Continental Drifters and the Nationless Nation

We live on a planet in motion, a world of collision and drift. This was once an Earth of super-continents — Gondwana, Rodinia, Pangea. The eastern seaboard of the United States sidled up against West Africa, while Antarctica cozied up to the opposite side of the African continent. But nothing in this world lasts and the tectonic plates covering the planet are always in motion. Suddenly — over the course of hundreds of millions of years — supercontinents cease to be super, breaking into smaller land masses that drift off to the far corners of the world.

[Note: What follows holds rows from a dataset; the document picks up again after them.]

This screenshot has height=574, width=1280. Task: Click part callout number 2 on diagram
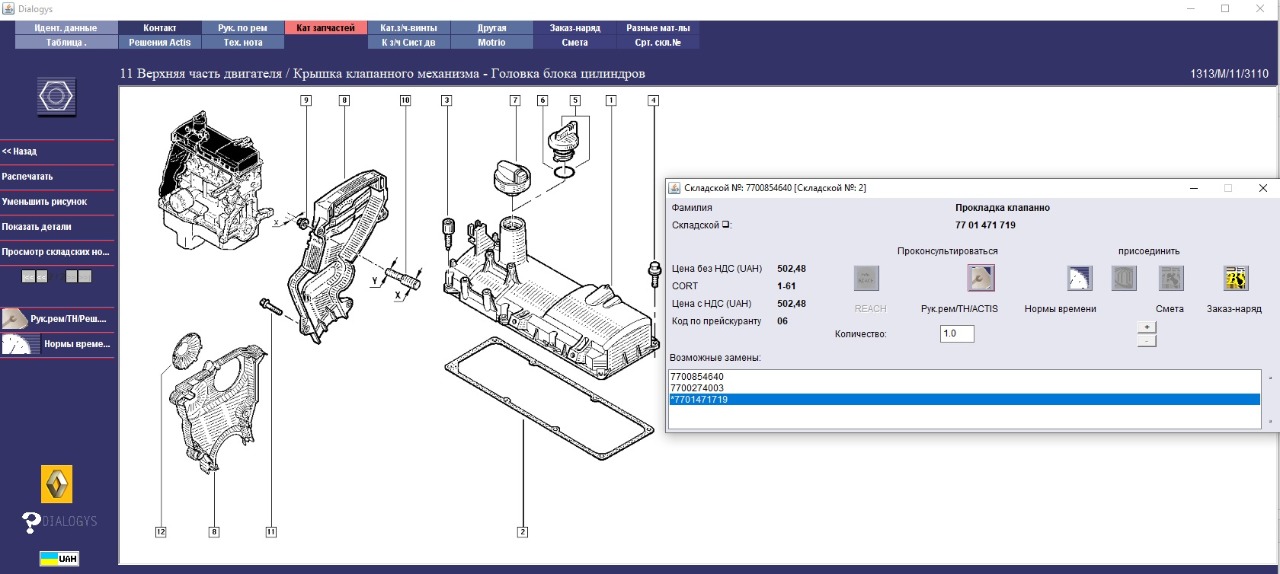522,532
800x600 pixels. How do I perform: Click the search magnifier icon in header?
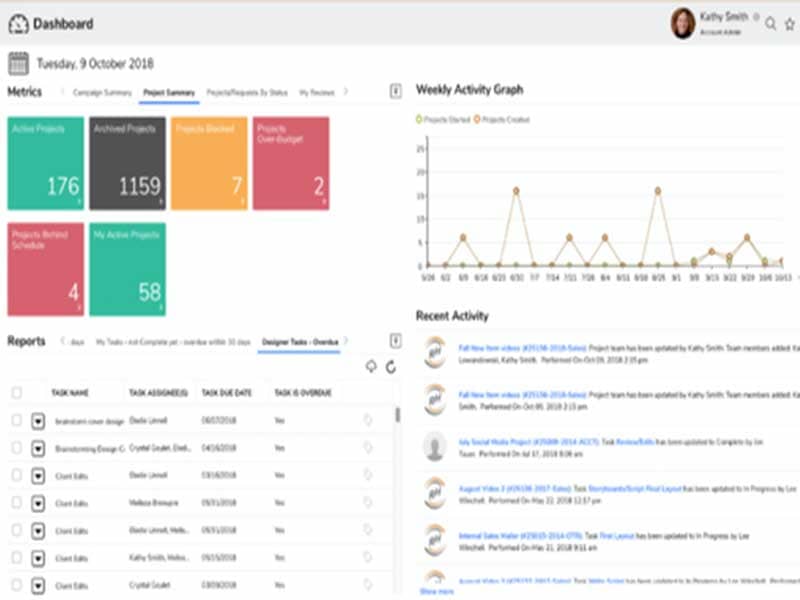(x=771, y=24)
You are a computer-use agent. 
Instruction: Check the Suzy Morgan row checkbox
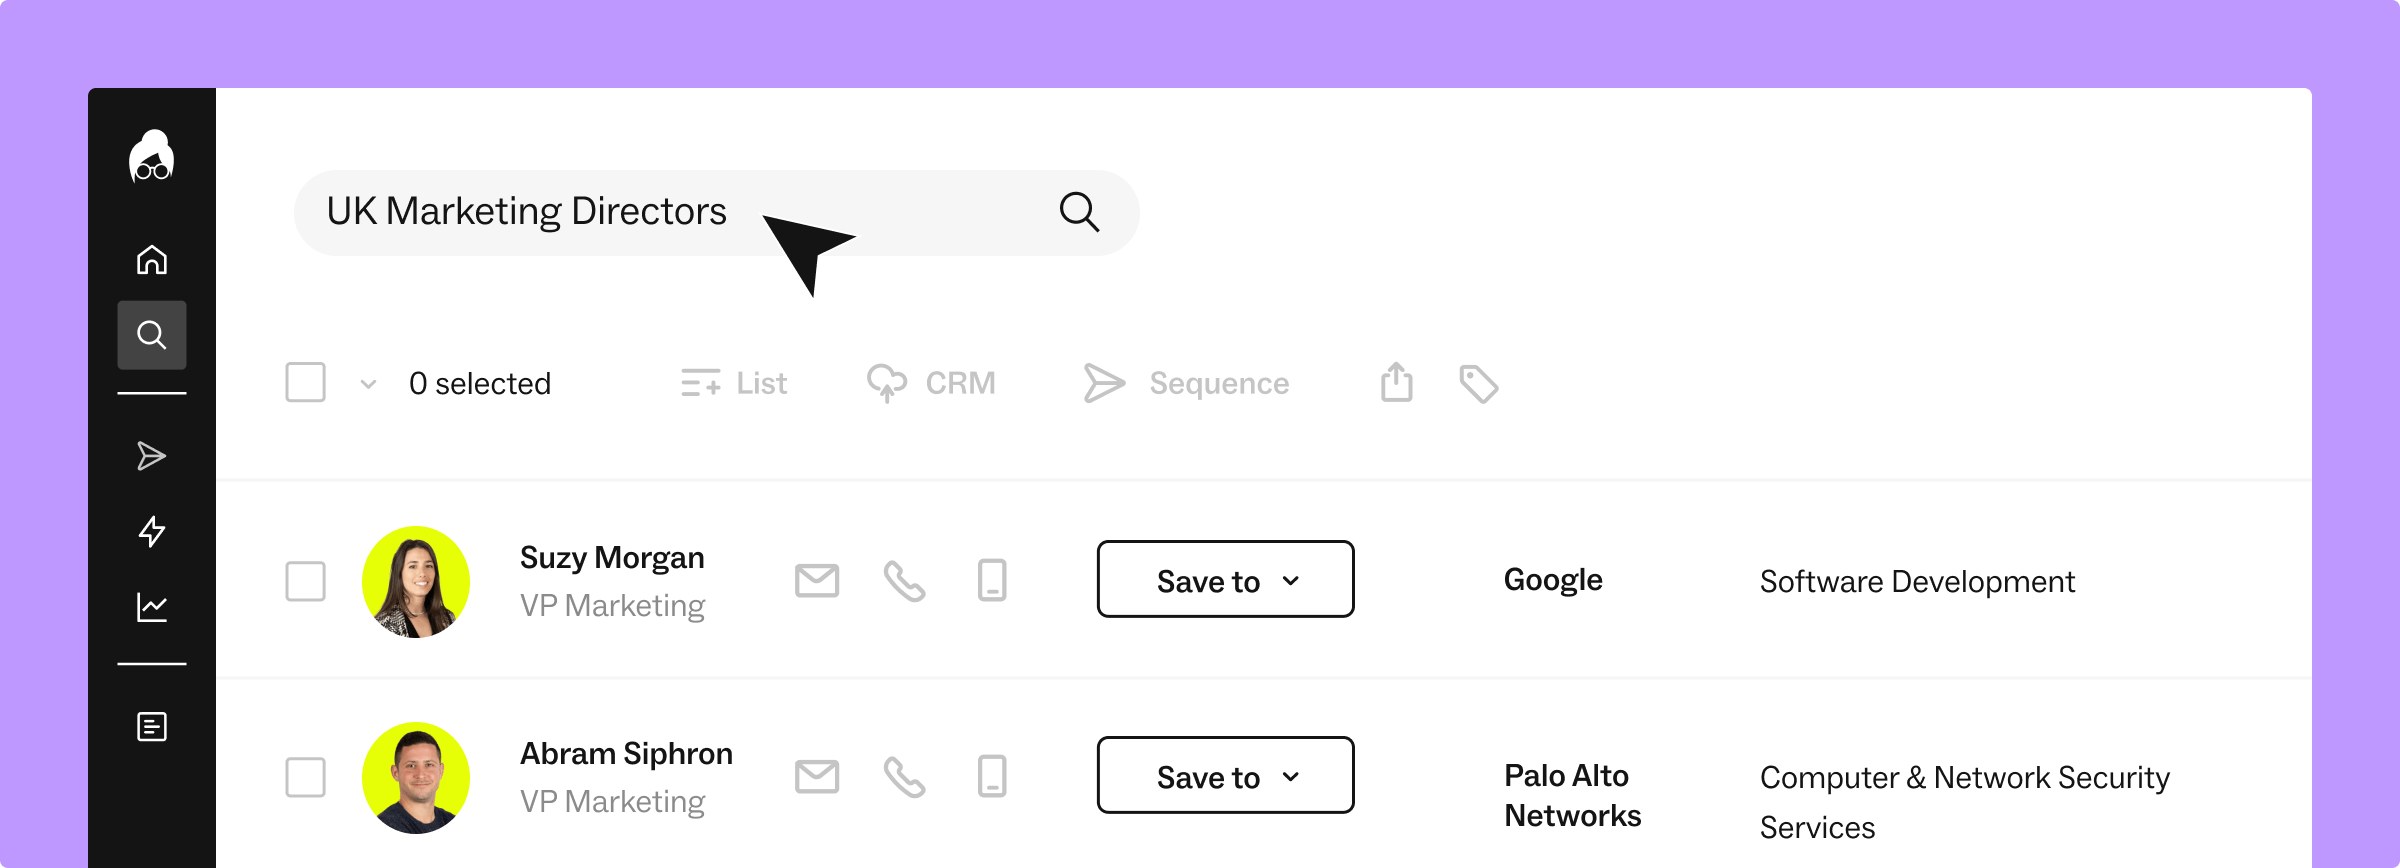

More recently, those itinerant continents were carved up by human beings into countries. A couple — China and India — are now home to more than a billion people each. But even modest-sized nations can be massive in their own right. Spain and Canada, neighbors in Pangea hundreds of millions of years ago, now have populations of almost 47 million and nearly 38 million, respectively, making them the 30th and 39th most populous countries on this planet. But together, they’re no larger than a nation-less nation, a state of the stateless that exists only as a state of mind. I’m talking about the victims of conflict now adrift on the margins of our world.

The number of people forcibly displaced by war, persecution, general violence, or human-rights violations last year swelled to a staggering 84 million, according to UNHCR, the United Nations Refugee Agency. If they formed their own country, it would be the 17th largest in the world, slightly bigger than Iran or Germany.  Add in those driven across borders by economic desperation and the number balloons past one billion, placing it among the three largest nations on Earth.